Lista de tarefas -
a - Diga se cada afirmação concorda com o texto fornecido, respondendo sim ou não e citando literalmente as palavras decisivas: (i) o governador trouxe o presidente da Sérvia para dar um depoimento; (ii) depois da separação, Nova York deu aos demais estados o suporte prometido; (iii) China e Rússia também optaram por se dividir.
b - Segundo o texto fornecido, que desejo é apontado logo no início como motivo de preocupação?
c - Traduza para o inglês esta frase do texto fornecido: "Estados Unidos e Nova York, incompletos, perderam o grau de investimento."

Texto fornecido -
= = = = = = =
O Jogo do Fatiamento
Se há algo que tem me preocupado é o desejo de fatiamento, de divisão da ESALQ em novas unidades. Em meio aos pensamentos sobre o tema, me ocorreu uma imagem de pura ficção que compartilho a seguir.
Certa feita, o governador do Estado de Nova
York acordou preocupado com as dimensões continentais dos Estados Unidos e os
problemas que o presidente norte-americano enfrenta. As mais variadas demandas
chegam a toda hora em sua mesa, preocupação, o que, na sua opinião, poderiam
inviabilizar uma boa gestão. O que seria prioritário: obras para conter
inundações e estragos de furacões ao sul, a seca e incêndios na costa oeste ou
a onda de frio que estava fechando estradas e aeroportos no nordeste? Como o
presidente do pais poderia dar a atenção adequada às demandas do Estado de Nova
York? Deveria haver muita ineficiência naquele gigantismo.
Naquele momento o governador teve uma
brilhante ideia: por que não separar seu estado dos demais estados? Já era
destacadamente o principal centro financeiro e, sem se preocupar em carregar a
economia dos demais estados, poderia focar sua competição com os centros
financeiros europeus e asiáticos.
Em convincente discurso, mostrou aos demais
estados que seria vantajosa a separação. Os Estados Unidos que tinham apenas um
voto em organismos internacionais passaria a ter tantos votos quantos forem os
estados independentes. Lembrou que diversos novos países haviam surgido na
Europa, elevando o número de votos nos organismos internacionais. O governador
trouxe o presidente da Sérvia para um interessante depoimento sobre como havia
sido importante a divisão da antiga Iugoslávia.
Os demais estados ficaram felizes com a
promessa dos ganhos e, conforme acordado, continuariam contando com o apoio de
Nova York para os assuntos financeiros. E a separação ocorreu.
Com o passar do tempo, os Estados Unidos
descobriram que havia se enfraquecido, assim como o Estado, agora país, de Nova
York. Sem a agricultura do Centro-Oeste, a tecnologia das empresas da Costa
Oeste, petróleo e tantas outras riquezas, apesar de toda sua reconhecida
capacidade, o centro financeiro de Nova York não parecia ser mais tão atrativo,
e parte dos capitais se transferiram para Ásia e Europa. Preocupado em
manter-se competitivo, não era possível dar o prometido suporte aos demais
estados. Nos organismos internacionais, o Estados Unidos, menor, não tinha a
mesma voz que China e Rússia (que preferiram não apenas evitar a divisão, mas,
ao contrário, até anexaram territórios. Dividido, os problemas permaneceram nos
Estados Unidos, mas com menos recursos para solucioná-los. Estados Unidos e
Nova York, incompletos, perderam o grau de investimento. Os Estados Unidos
lembraram da história de Inglaterra, Holanda e outros países, que abriram mão
de colônias fornecedoras de matéria-prima, mas nunca de tecnologia e agregação
de valor para manterem-se como potências.
= = = = = = =
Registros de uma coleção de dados
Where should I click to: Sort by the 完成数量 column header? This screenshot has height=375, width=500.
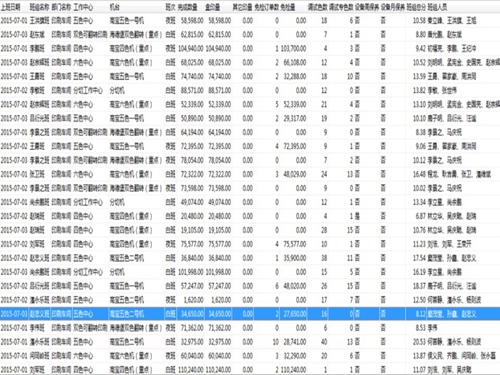pyautogui.click(x=187, y=7)
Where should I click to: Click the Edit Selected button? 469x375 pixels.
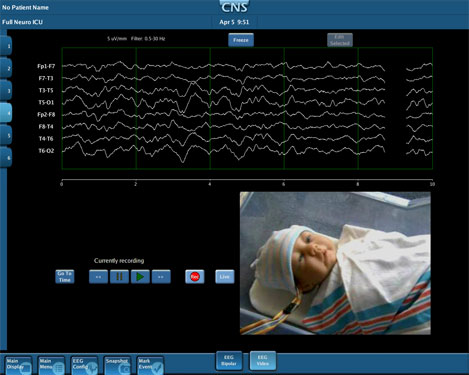pyautogui.click(x=340, y=40)
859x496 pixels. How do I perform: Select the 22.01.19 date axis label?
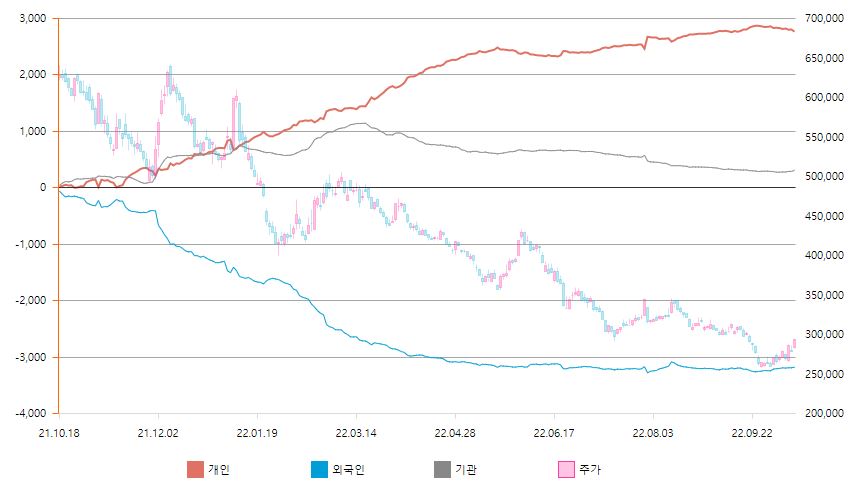click(x=256, y=432)
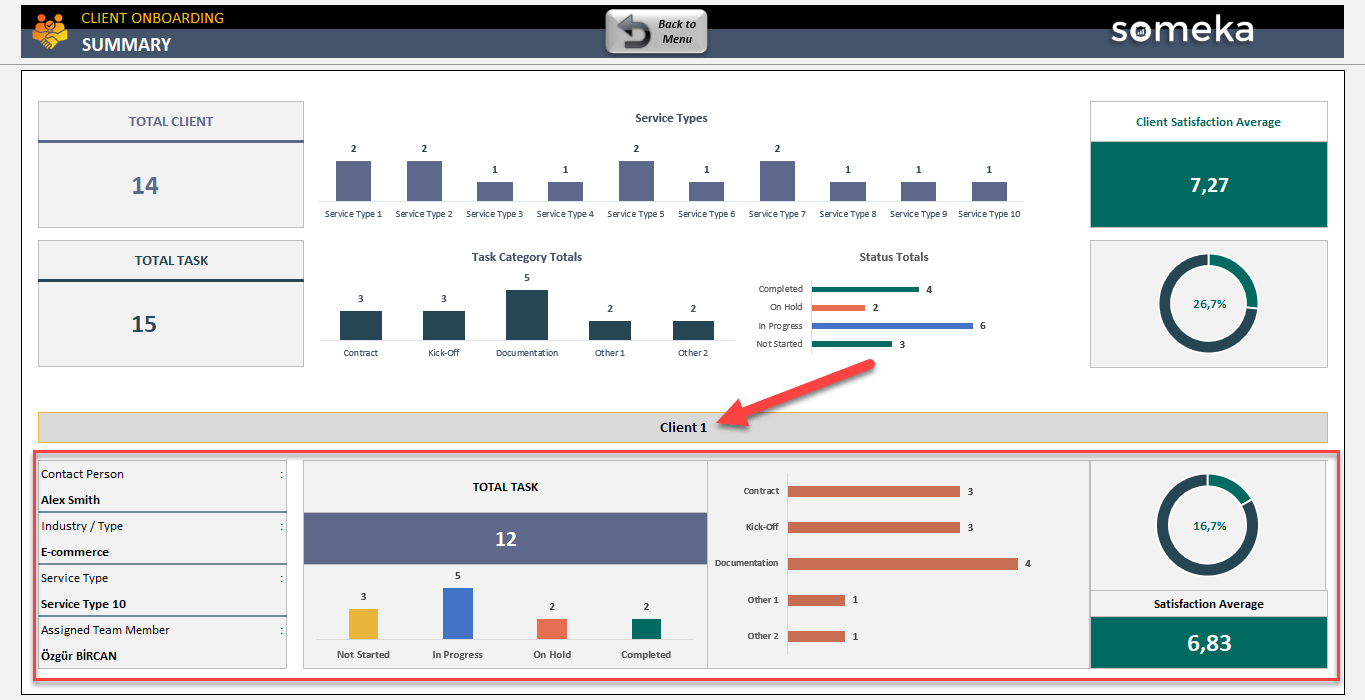
Task: Open the Client 1 selector dropdown
Action: coord(682,427)
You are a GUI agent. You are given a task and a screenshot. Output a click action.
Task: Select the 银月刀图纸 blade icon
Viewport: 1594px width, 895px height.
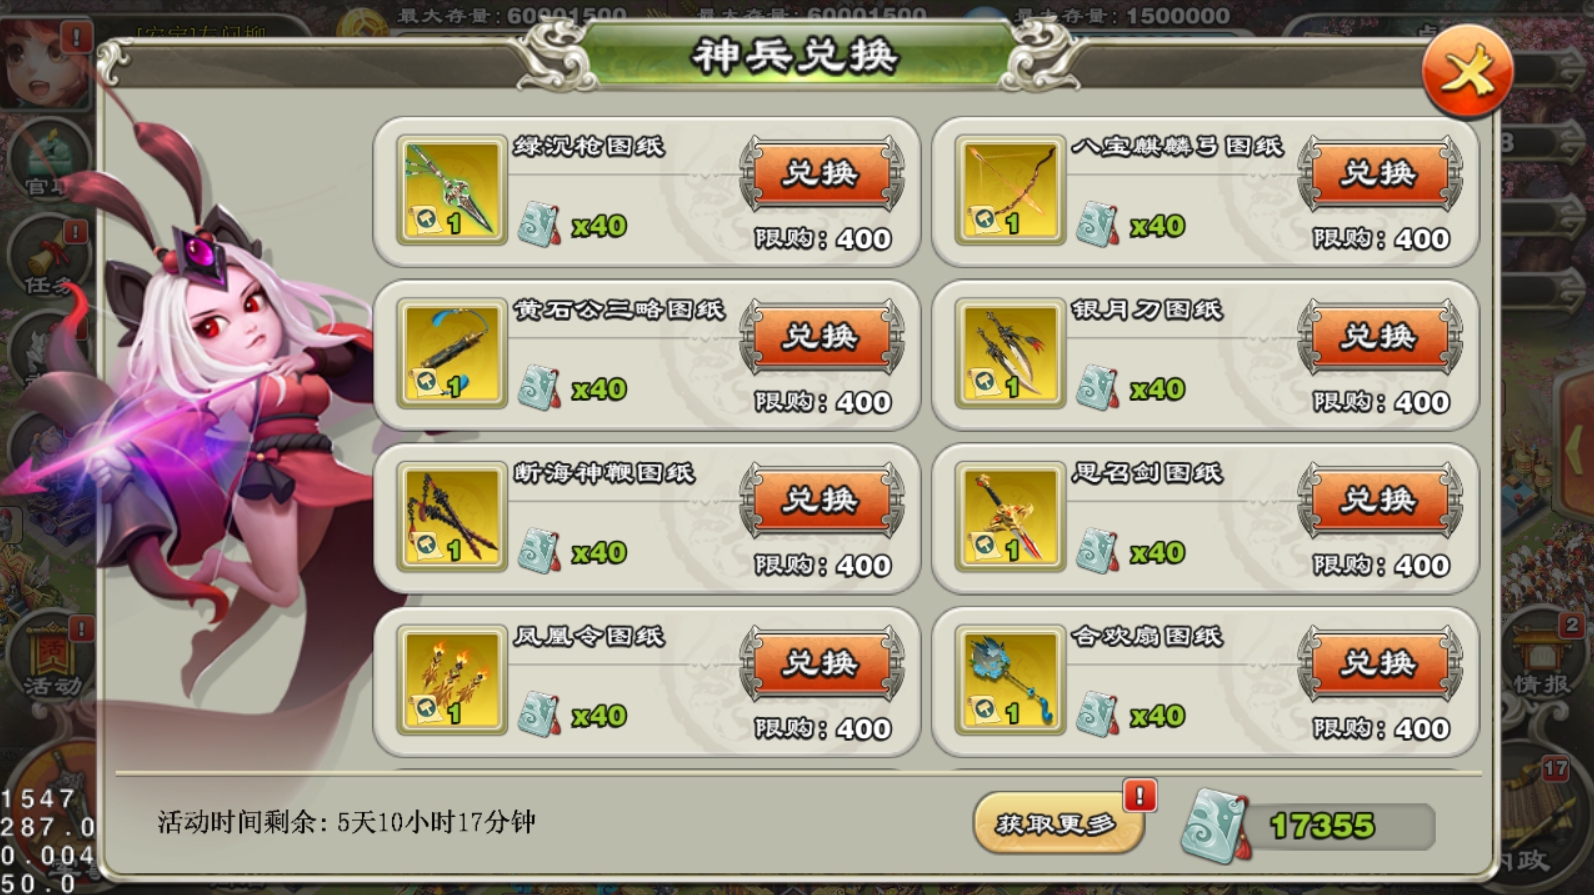click(1010, 354)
= = = = = = =
Respostas por tarefa -
a -
(i) Sim: "O governador trouxe o presidente da Sérvia para um interessante depoimento"
(ii) Não: "não era possível dar o prometido suporte aos demais estados"
(iii) Não: "preferiram não apenas evitar a divisão, mas, ao contrário, até anexaram territórios"

b - O desejo de fatiamento, de divisão da ESALQ em novas unidades.

c - The United States and New York, incomplete, lost their investment grade.